Glossary H

Halogen

  • Elements that attack carbon. Fluorine, bromine, chlorine, astatine and iodine.

Hard face

  • A seal face either rotating or stationary. The most common materials are silicone carbide, ceramic, tungsten carbide, Stellite, Ni-resist. The hard face must be the wider seal face.

Harmonic vibration

  • Vibtrating in harmony with something near by. This can be a big problem for bearings in stationary or non running equipment.

Hastelloy “C”

  • A nickel rich, corrosion resistant metal used for mechanical seal springs and metal bellows because it is not sensitive to chloride stress corrosion.

Head

  • The equivalent height of the liquid. 20° C. water is used as the standard where 10 meters (33.9 ft.) of water equals one atmosphere (14.7 psi. or 1 bar). The term head is used instead of pressure in the centrifugal pump business.

Helium Light Band

  • A method of measuring seal face flatness. One helium light band equals 0.0000116 inches or 0.3 microns. Seal faces are normally lapped to within three helium light bands of flatness.

Horse power

  • 33,000 foot pounds per minute.
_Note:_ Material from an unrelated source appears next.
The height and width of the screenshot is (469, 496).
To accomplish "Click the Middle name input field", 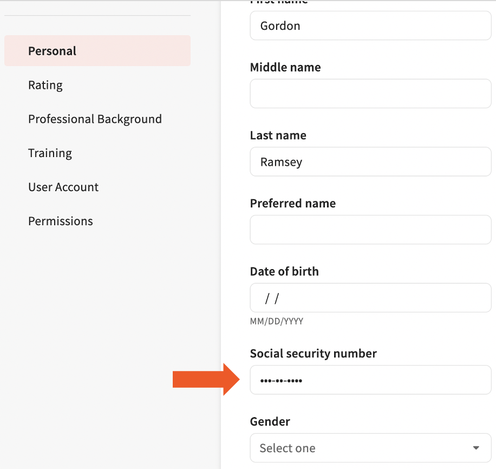I will coord(370,93).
A common method of measuring work.

Hydraulic balance

  • A method of reducing mechanical seal face loading by reducing the seal face closing area.

Hydraulic force

  • Occurs any time pressure acts on a seal face area. Force times distance divided by time is a measurement of work done.

Hydrocarbon

  • A petroleum product consisting of hydrogen and carbon.

Hydrodynamic force

  • Generated at the seal faces because, for all practical purposes, liquid is not compressible.

Hydrodynamic seal

  • Special geometric features on the seal face that provide lift by taking advantage of the rotation of one seal face upon the other.

Hydrogen embrittlement

  • A premature fatigue of metal caused by the presence of free hydrogen. This is a major cause of ceramic breakage in hot water seal applications, and bearing fatigue if moisture penetrates into the bearing case.

Hydronium ion

  • An ion formed by the transfer of a proton from one molecule of water to another. Used to determine the pH of a substance. Each step increases by a factor of ten.

Hydrostatic seal

  • Maintains a controlled gap between the seal faces by balancing the open and closing forces. There is a small amount of leakage across the faces when the shaft is rotating. Used in some compressor applications, but not very practical for the chemicals found in the process industry.

Hysteresis

  • The delay or lag that causes seal faces to open.